“Singer” and “songwriter” Adam Gnade would like his “vocals” to be seen as resembling those of Lou Reed and the Hold Steady’s Craig Finn, each of whom, to varying degrees, talk/sing their way through their narrative-based tunes, perfectly riding the cusp between songwriter and storyteller, with rock ‘n’ roll as the vehicle for their portraits of characters alive at the edge. “Author” Adam Gnade, on the other hand, is a Beat-inspired writer who has chosen to recite his short stories with music happening around his readings.
Thick with imagery and populated by sad sack losers in dilapidated surroundings, I’m pretty certain his “songs” would work much better on paper than they do on record.
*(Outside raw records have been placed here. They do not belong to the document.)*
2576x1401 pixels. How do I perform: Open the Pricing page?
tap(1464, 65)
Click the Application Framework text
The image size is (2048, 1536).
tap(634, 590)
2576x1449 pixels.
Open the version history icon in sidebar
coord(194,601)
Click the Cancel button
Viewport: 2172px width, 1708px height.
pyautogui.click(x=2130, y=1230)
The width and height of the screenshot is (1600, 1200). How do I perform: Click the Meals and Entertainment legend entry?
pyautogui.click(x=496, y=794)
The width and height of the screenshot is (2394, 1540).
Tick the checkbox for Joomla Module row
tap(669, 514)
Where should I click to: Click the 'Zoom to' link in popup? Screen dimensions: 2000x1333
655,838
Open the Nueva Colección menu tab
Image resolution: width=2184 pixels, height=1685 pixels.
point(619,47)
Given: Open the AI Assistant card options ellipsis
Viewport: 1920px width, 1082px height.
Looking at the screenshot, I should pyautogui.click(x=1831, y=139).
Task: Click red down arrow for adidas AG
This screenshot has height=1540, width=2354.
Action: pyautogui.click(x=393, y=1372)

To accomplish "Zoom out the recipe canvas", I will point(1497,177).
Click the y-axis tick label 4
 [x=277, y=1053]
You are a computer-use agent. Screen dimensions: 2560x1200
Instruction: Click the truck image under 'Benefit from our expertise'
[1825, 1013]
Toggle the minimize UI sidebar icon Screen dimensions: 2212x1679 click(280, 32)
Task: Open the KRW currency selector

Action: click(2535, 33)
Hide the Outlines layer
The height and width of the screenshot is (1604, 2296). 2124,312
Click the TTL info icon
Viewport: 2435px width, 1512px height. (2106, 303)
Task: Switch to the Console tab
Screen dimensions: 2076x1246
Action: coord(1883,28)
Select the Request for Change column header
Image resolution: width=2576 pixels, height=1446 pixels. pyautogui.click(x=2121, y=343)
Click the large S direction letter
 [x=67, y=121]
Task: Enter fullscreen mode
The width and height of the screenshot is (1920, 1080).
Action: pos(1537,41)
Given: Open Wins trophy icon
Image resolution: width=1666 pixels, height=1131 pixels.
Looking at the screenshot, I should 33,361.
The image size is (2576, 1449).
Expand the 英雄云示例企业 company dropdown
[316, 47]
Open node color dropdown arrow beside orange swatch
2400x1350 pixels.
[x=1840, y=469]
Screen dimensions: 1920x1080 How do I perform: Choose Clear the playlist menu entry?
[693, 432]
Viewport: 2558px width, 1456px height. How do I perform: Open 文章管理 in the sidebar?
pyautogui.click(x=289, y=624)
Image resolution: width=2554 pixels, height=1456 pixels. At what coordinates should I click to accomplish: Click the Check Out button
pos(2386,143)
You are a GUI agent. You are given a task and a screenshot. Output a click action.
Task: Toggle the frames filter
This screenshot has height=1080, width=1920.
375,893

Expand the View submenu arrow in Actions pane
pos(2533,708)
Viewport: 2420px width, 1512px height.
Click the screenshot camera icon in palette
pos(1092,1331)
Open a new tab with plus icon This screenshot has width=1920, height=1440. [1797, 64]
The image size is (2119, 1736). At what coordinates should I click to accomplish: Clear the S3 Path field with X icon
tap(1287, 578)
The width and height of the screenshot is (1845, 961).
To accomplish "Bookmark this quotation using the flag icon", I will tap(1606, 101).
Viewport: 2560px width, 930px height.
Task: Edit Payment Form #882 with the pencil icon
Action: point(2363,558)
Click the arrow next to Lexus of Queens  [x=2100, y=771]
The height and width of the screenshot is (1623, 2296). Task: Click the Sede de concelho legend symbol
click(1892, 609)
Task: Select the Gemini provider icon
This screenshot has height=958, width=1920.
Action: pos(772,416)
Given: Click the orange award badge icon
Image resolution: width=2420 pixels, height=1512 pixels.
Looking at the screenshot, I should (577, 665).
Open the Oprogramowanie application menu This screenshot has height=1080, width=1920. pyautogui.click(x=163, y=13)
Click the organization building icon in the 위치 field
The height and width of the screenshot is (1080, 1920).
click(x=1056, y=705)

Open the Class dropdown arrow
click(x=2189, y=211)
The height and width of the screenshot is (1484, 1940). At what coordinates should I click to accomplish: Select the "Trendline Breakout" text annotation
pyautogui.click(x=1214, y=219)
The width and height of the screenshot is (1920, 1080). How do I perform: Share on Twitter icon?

Adam Gnade’s only a passable reader, sometimes connecting to the emotionality of his “lyrics”, but he’s often reciting at such a hurried pace that neither he nor his ideas have much time to breathe.
Even more rarely does there seem to be much coincidence between Gnade and the music occurring around him, as if the two main components of the album never met until the final mixing stage and were, even then, viewed as separate rather than potentially complementary entities. In other words, there’s music happening, and words are happening, but they rarely synch up meaningfully.
Only on the jazzy electro-rock of “Dance to the War”, with Adam Gnade’s vocals compressed and distorted, does it all come together. But it’s too little and too late. I’m unsure why most listeners would still be tuned in by track seven of the frustrating Run Hide Retreat Surrender.